▸ **Given exercise**:
Could you edit the records below by replacing "Hibernation" with "Sleep" and leaving everything else unchanged?

--- begin Given data ---

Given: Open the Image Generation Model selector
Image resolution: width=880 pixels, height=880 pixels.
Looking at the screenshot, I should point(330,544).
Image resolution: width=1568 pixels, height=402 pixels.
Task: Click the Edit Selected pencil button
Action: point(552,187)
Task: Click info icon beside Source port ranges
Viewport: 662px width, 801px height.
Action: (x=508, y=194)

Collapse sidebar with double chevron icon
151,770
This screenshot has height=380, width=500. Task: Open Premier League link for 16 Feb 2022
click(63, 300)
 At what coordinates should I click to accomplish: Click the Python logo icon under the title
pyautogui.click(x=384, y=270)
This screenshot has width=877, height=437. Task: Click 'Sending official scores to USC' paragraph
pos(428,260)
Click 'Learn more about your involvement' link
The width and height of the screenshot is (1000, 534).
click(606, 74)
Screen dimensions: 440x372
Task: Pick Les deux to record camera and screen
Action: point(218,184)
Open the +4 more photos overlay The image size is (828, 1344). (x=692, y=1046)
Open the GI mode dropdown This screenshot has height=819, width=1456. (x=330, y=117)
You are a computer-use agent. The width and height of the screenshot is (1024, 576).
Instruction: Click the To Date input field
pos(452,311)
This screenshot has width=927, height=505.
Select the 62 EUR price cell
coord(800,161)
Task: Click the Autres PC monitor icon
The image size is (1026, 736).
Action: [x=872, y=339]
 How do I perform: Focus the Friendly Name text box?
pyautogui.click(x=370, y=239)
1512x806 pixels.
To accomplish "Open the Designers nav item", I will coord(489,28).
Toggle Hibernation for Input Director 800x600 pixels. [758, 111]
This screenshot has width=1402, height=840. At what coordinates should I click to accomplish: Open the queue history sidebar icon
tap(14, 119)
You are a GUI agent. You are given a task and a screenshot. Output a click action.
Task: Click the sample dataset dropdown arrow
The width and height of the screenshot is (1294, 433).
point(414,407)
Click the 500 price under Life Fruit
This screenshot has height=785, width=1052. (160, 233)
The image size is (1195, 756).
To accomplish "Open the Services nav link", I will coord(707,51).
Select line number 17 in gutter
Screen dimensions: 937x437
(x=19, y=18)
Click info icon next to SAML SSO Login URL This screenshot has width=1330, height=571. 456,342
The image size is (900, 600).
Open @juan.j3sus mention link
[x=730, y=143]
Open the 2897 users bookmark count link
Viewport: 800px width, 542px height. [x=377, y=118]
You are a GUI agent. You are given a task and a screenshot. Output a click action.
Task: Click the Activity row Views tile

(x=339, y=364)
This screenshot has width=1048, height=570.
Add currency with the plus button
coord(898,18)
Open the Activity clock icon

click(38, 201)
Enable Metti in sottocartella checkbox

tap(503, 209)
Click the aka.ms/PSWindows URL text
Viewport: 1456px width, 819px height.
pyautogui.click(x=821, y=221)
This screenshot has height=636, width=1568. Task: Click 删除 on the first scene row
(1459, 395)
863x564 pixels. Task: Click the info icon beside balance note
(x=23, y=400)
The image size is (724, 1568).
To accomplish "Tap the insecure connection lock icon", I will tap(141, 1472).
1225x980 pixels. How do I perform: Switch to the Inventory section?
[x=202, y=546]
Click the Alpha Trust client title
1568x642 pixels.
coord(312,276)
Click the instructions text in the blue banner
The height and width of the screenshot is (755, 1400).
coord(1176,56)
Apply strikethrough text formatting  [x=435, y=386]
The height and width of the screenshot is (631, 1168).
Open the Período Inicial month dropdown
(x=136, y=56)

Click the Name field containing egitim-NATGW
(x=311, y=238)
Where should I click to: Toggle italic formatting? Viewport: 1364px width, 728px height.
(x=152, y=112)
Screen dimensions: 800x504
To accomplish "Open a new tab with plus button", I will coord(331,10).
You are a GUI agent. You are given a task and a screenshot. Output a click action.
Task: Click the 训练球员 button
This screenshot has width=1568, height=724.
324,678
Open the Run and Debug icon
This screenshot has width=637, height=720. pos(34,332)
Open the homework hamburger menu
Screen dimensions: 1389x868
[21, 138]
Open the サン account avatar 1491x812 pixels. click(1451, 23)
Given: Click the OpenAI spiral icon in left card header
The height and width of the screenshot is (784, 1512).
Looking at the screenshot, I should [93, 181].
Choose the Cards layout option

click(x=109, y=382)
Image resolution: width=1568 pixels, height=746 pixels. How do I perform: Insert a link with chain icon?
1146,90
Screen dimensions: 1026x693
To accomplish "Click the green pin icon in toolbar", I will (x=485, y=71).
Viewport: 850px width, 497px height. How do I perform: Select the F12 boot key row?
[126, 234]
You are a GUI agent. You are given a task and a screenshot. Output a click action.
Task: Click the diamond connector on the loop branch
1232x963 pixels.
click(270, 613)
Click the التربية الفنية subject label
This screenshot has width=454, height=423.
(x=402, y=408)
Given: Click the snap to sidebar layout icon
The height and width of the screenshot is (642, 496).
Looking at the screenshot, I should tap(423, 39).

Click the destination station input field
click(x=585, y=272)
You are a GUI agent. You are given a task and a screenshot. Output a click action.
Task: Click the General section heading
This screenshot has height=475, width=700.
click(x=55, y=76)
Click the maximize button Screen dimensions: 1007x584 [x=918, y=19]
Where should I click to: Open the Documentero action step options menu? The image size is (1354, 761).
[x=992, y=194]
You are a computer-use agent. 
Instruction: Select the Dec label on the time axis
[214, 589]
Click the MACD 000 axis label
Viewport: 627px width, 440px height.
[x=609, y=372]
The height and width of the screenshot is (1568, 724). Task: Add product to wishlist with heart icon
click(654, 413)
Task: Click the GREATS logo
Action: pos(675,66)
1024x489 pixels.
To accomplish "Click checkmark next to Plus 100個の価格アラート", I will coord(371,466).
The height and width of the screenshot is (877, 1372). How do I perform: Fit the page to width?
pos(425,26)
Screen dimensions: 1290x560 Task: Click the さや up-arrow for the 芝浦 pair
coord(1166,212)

--- end Given data ---

▸ **Reply to the task**:
Given: Open the Image Generation Model selector
Image resolution: width=880 pixels, height=880 pixels.
Looking at the screenshot, I should point(330,544).
Image resolution: width=1568 pixels, height=402 pixels.
Task: Click the Edit Selected pencil button
Action: point(552,187)
Task: Click info icon beside Source port ranges
Viewport: 662px width, 801px height.
Action: (x=508, y=194)

Collapse sidebar with double chevron icon
151,770
This screenshot has height=380, width=500. Task: Open Premier League link for 16 Feb 2022
click(63, 300)
 At what coordinates should I click to accomplish: Click the Python logo icon under the title
pyautogui.click(x=384, y=270)
This screenshot has width=877, height=437. Task: Click 'Sending official scores to USC' paragraph
pos(428,260)
Click 'Learn more about your involvement' link
The width and height of the screenshot is (1000, 534).
click(606, 74)
Screen dimensions: 440x372
Task: Pick Les deux to record camera and screen
Action: point(218,184)
Open the +4 more photos overlay The image size is (828, 1344). (x=692, y=1046)
Open the GI mode dropdown This screenshot has height=819, width=1456. (x=330, y=117)
You are a computer-use agent. The width and height of the screenshot is (1024, 576).
Instruction: Click the To Date input field
pos(452,311)
This screenshot has width=927, height=505.
Select the 62 EUR price cell
coord(800,161)
Task: Click the Autres PC monitor icon
The image size is (1026, 736).
Action: [x=872, y=339]
 How do I perform: Focus the Friendly Name text box?
pyautogui.click(x=370, y=239)
1512x806 pixels.
To accomplish "Open the Designers nav item", I will coord(489,28).
Toggle Sleep for Input Director 800x600 pixels. [758, 111]
This screenshot has width=1402, height=840. At what coordinates should I click to accomplish: Open the queue history sidebar icon
tap(14, 119)
You are a GUI agent. You are given a task and a screenshot. Output a click action.
Task: Click the sample dataset dropdown arrow
The width and height of the screenshot is (1294, 433).
point(414,407)
Click the 500 price under Life Fruit
This screenshot has height=785, width=1052. (160, 233)
The image size is (1195, 756).
To accomplish "Open the Services nav link", I will coord(707,51).
Select line number 17 in gutter
Screen dimensions: 937x437
(x=19, y=18)
Click info icon next to SAML SSO Login URL This screenshot has width=1330, height=571. 456,342
The image size is (900, 600).
Open @juan.j3sus mention link
[x=730, y=143]
Open the 2897 users bookmark count link
Viewport: 800px width, 542px height. [x=377, y=118]
You are a GUI agent. You are given a task and a screenshot. Output a click action.
Task: Click the Activity row Views tile

(x=339, y=364)
This screenshot has width=1048, height=570.
Add currency with the plus button
coord(898,18)
Open the Activity clock icon

click(38, 201)
Enable Metti in sottocartella checkbox

tap(503, 209)
Click the aka.ms/PSWindows URL text
Viewport: 1456px width, 819px height.
pyautogui.click(x=821, y=221)
This screenshot has height=636, width=1568. Task: Click 删除 on the first scene row
(1459, 395)
863x564 pixels. Task: Click the info icon beside balance note
(x=23, y=400)
The image size is (724, 1568).
To accomplish "Tap the insecure connection lock icon", I will tap(141, 1472).
1225x980 pixels. How do I perform: Switch to the Inventory section?
[x=202, y=546]
Click the Alpha Trust client title
1568x642 pixels.
coord(312,276)
Click the instructions text in the blue banner
The height and width of the screenshot is (755, 1400).
coord(1176,56)
Apply strikethrough text formatting  [x=435, y=386]
The height and width of the screenshot is (631, 1168).
Open the Período Inicial month dropdown
(x=136, y=56)

Click the Name field containing egitim-NATGW
(x=311, y=238)
Where should I click to: Toggle italic formatting? Viewport: 1364px width, 728px height.
(x=152, y=112)
Screen dimensions: 800x504
To accomplish "Open a new tab with plus button", I will coord(331,10).
You are a GUI agent. You are given a task and a screenshot. Output a click action.
Task: Click the 训练球员 button
This screenshot has width=1568, height=724.
324,678
Open the Run and Debug icon
This screenshot has width=637, height=720. pos(34,332)
Open the homework hamburger menu
Screen dimensions: 1389x868
[21, 138]
Open the サン account avatar 1491x812 pixels. click(1451, 23)
Given: Click the OpenAI spiral icon in left card header
The height and width of the screenshot is (784, 1512).
Looking at the screenshot, I should [93, 181].
Choose the Cards layout option

click(x=109, y=382)
Image resolution: width=1568 pixels, height=746 pixels. How do I perform: Insert a link with chain icon?
1146,90
Screen dimensions: 1026x693
To accomplish "Click the green pin icon in toolbar", I will (x=485, y=71).
Viewport: 850px width, 497px height. How do I perform: Select the F12 boot key row?
[126, 234]
You are a GUI agent. You are given a task and a screenshot. Output a click action.
Task: Click the diamond connector on the loop branch
1232x963 pixels.
click(270, 613)
Click the التربية الفنية subject label
This screenshot has width=454, height=423.
(x=402, y=408)
Given: Click the snap to sidebar layout icon
The height and width of the screenshot is (642, 496).
Looking at the screenshot, I should tap(423, 39).

Click the destination station input field
click(x=585, y=272)
You are a GUI agent. You are given a task and a screenshot. Output a click action.
Task: Click the General section heading
This screenshot has height=475, width=700.
click(x=55, y=76)
Click the maximize button Screen dimensions: 1007x584 [x=918, y=19]
Where should I click to: Open the Documentero action step options menu? The image size is (1354, 761).
[x=992, y=194]
You are a computer-use agent. 
Instruction: Select the Dec label on the time axis
[214, 589]
Click the MACD 000 axis label
Viewport: 627px width, 440px height.
[x=609, y=372]
The height and width of the screenshot is (1568, 724). Task: Add product to wishlist with heart icon
click(654, 413)
Task: Click the GREATS logo
Action: pos(675,66)
1024x489 pixels.
To accomplish "Click checkmark next to Plus 100個の価格アラート", I will coord(371,466).
The height and width of the screenshot is (877, 1372). How do I perform: Fit the page to width?
pos(425,26)
Screen dimensions: 1290x560 Task: Click the さや up-arrow for the 芝浦 pair
coord(1166,212)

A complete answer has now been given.